Acériculture 26 mars 2025

Capitaine Sirop, l’homme qui fait couler la sève des érables en ville

Chaque printemps, depuis 20 ans, un personnage singulier arpente les parcs de Montréal, coiffé d’une chaudière ornée d’une feuille d’érable. Armé de chalumeaux et de seaux, il initie les citadins à la récolte de la sève des arbres. Son nom? Capitaine Sirop, incarné par Mario Bonenfant, un documentariste devenu ambassadeur d’un projet baptisé Érablière urbaine visant à raconter l’histoire de l’entaillage, des pratiques ancestrales des peuples autochtones aux méthodes modernes.

Pour ce cinéaste, la passion de l’acériculture est née d’une idée de film documentaire. « J’avais imaginé un scénario où une personne entaillait des arbres dans un parc public, transformant ainsi la vie du quartier », explique-t-il.
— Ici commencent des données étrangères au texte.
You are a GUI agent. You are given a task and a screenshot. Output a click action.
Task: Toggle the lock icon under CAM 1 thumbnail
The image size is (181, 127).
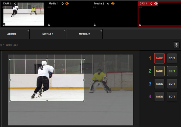4,24
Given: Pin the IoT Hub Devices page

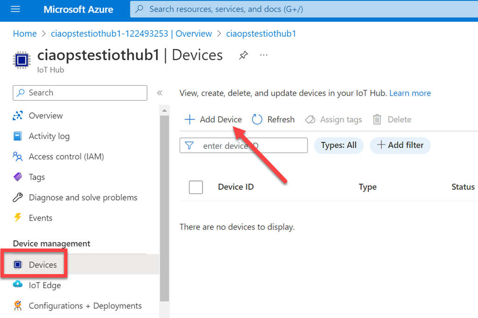Looking at the screenshot, I should point(243,55).
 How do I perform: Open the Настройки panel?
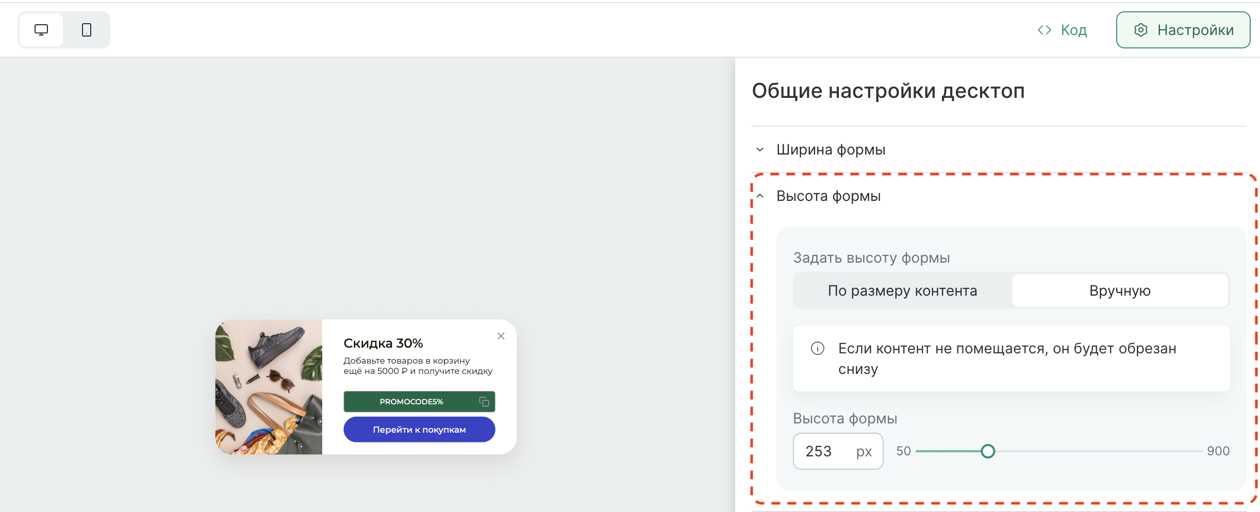click(x=1183, y=30)
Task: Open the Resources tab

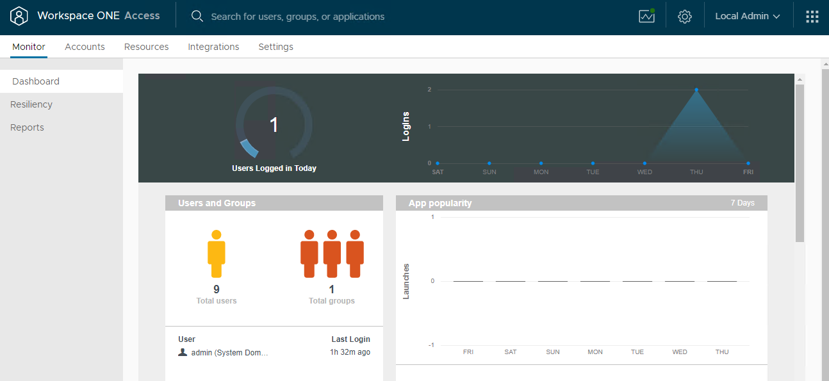Action: [x=146, y=47]
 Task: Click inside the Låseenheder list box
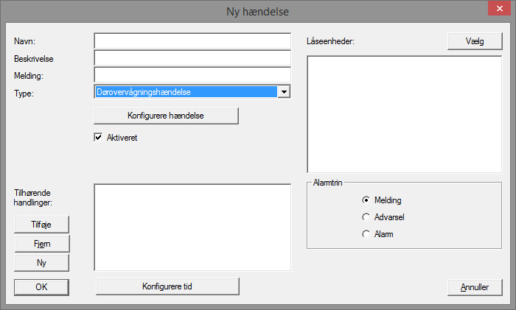tap(404, 113)
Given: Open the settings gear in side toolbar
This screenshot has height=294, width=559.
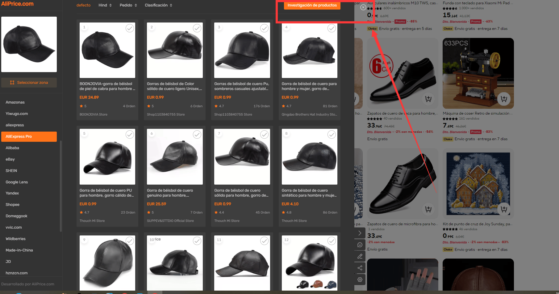Looking at the screenshot, I should coord(360,280).
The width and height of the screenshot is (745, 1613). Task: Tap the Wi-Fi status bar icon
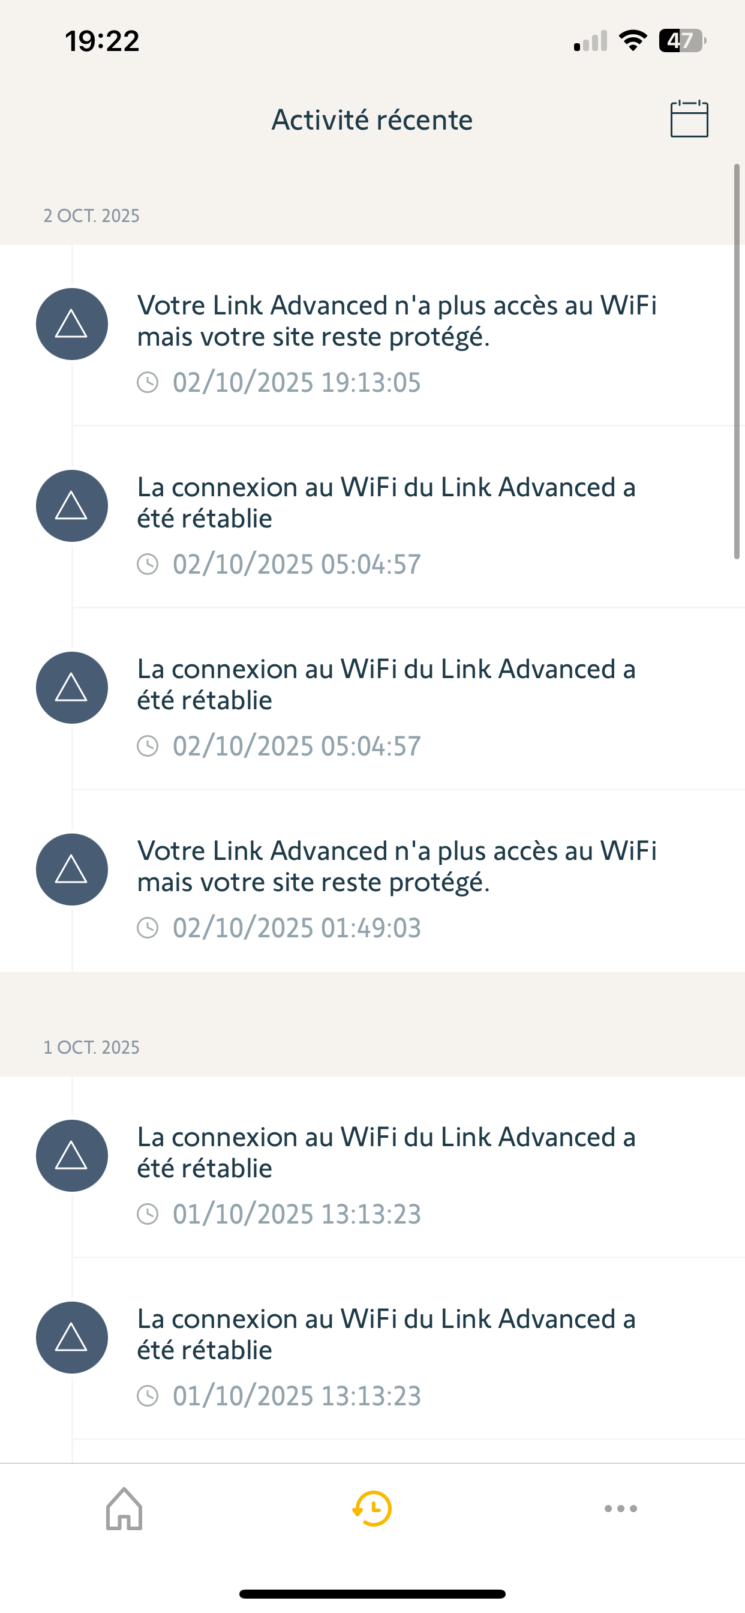click(x=632, y=41)
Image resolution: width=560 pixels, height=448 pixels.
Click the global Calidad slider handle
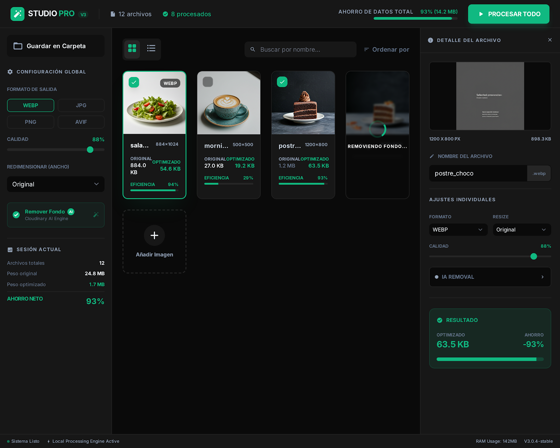90,150
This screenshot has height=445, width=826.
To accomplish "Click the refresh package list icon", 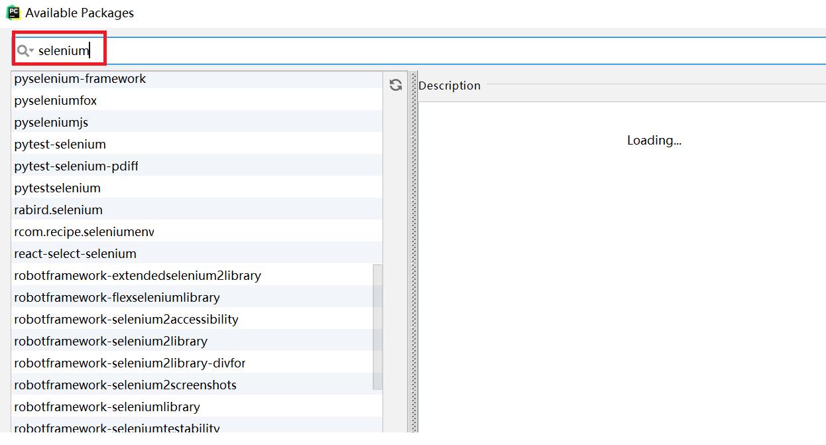I will [x=396, y=85].
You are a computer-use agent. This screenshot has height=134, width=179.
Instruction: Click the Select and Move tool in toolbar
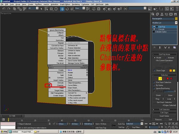(x=62, y=9)
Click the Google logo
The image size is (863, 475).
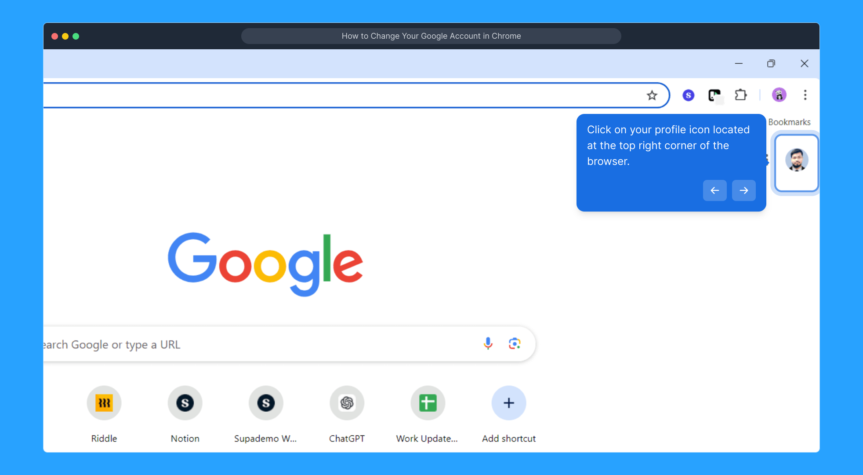[x=265, y=264]
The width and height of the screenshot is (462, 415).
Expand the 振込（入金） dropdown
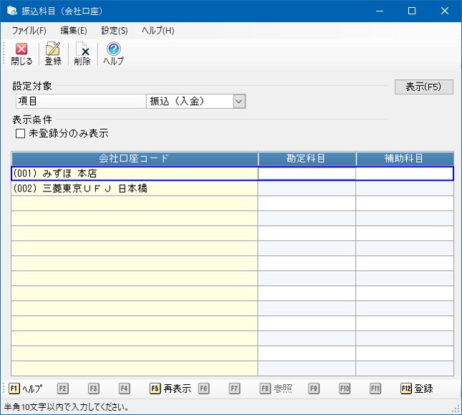click(239, 102)
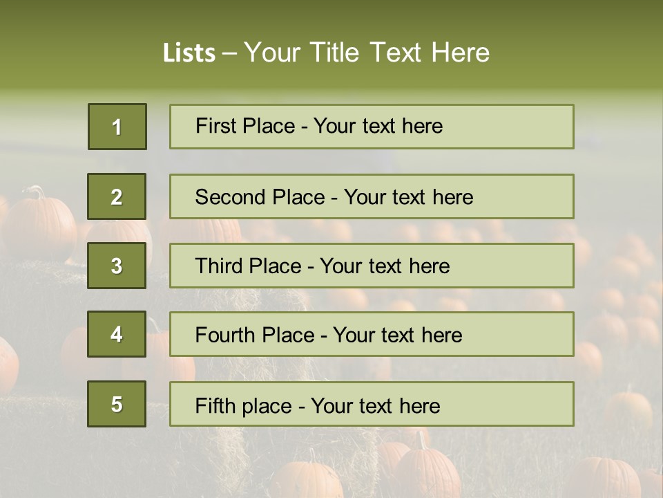Click the number 5 list marker
Viewport: 663px width, 498px height.
point(117,404)
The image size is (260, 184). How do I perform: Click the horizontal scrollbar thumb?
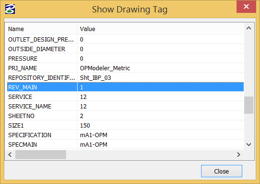[41, 154]
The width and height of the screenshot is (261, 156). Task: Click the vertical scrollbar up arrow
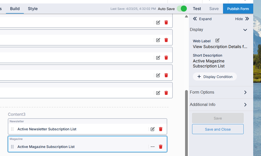click(x=186, y=17)
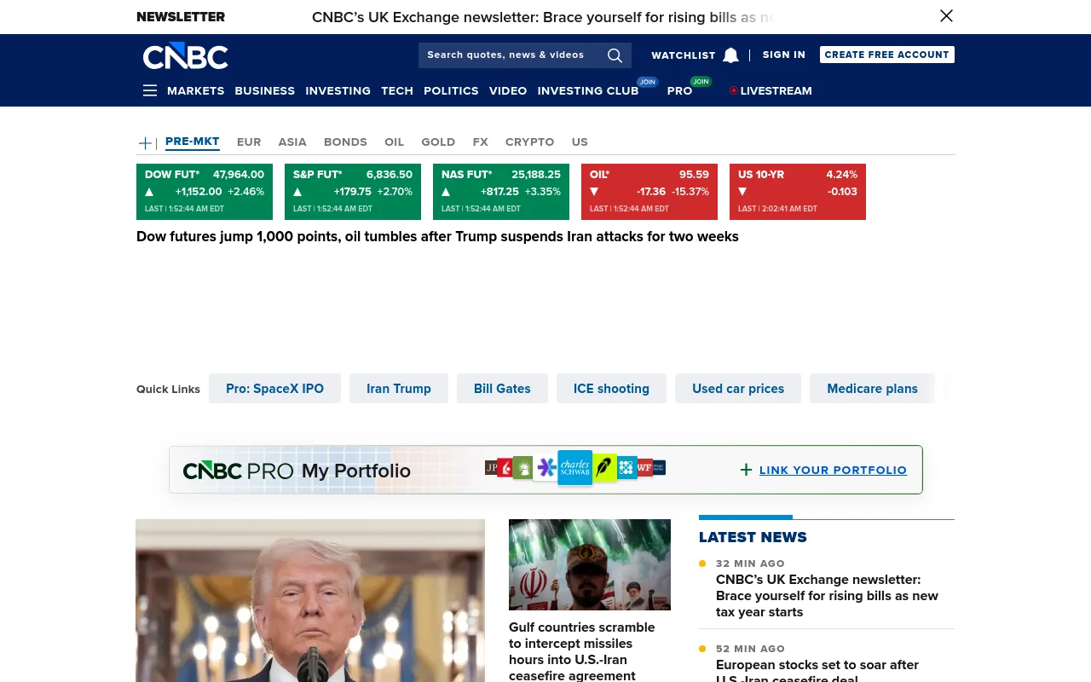Click the plus icon beside the market tabs

pyautogui.click(x=145, y=142)
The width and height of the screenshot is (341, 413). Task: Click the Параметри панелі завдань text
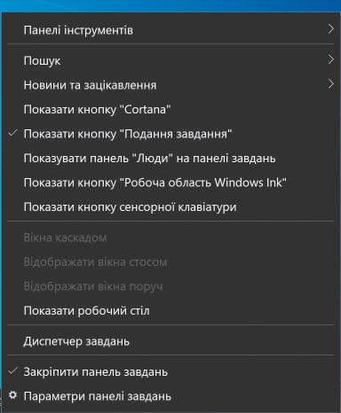coord(97,396)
Rapidement, il s’est heurté aux contraintes du cinéma documentaire, qui exige un financement important. Plutôt que de ranger son idée dans un tiroir, il a plutôt décidé de la vivre pleinement en créant Capitaine Sirop, un personnage qu’il incarne avec humour et détermination. 

Une expérience immersive

L’aventure a débuté en 2005, d’abord dans l’arrondissement Saint-Laurent, avant de s’étendre à d’autres lieux, notamment le parc Molson, dans l’arrondissement de Rosemont, à Montréal, et le parc Dakin, à ville Mont-Royal. Capitaine Sirop anime aussi des activités d’entaillage dans des institutions disposant de vastes terrains boisés, comme l’Université de Montréal et l’Hôpital en santé mentale Albert-Prévost.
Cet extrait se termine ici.